Les semaines à venir détermineront l’avenir du Mali. La Russie a montré ses limites. L’Algérie propose toujours le dialogue. Le Mali doit décider entre la voie militaire et une solution politique.
Les faiblesses militaires du Mali sont visibles. La pression de son partenaire russe se fait sentir. Le pays doit accepter que la souveraineté inclut des compromis pour une paix durable.
Lavrov n’a pas proféré de menaces. Il a rappelé une réalité simple. Aucun partenaire extérieur ne peut remplacer une stratégie politique et une coopération régionale. Bamako a entendu ce message.
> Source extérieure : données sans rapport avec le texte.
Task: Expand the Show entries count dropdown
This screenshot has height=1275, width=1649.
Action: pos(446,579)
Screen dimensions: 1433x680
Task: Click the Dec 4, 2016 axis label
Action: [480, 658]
La junte malienne joue sa survie. Elle sera jugée sur ses actes. Le régime a l’habitude de changer d’avis, de se tromper d’amis et d’adversaires.
Il n’y a pas eu de tapage pour la rétractation. Le divorce avait été bruyant. Il est difficile de revenir sur des déclarations passées. L’opinion publique avait été mobilisée avec des discours agressifs.
La confiance est perdue depuis longtemps. Le pouvoir ne veut pas paraître faible ou ridicule. Pourtant, le Mali recule sous la junte. Le pays est porté à la défiance et à la dérive.
Est-il trop tard pour changer des habitudes anciennes ? Faut-il privilégier le règne des putschistes ou libérer le Mali de leur emprise ? Ces questions essentielles sont reléguées au second plan par les calculs politiques et les tribulations diplomatiques.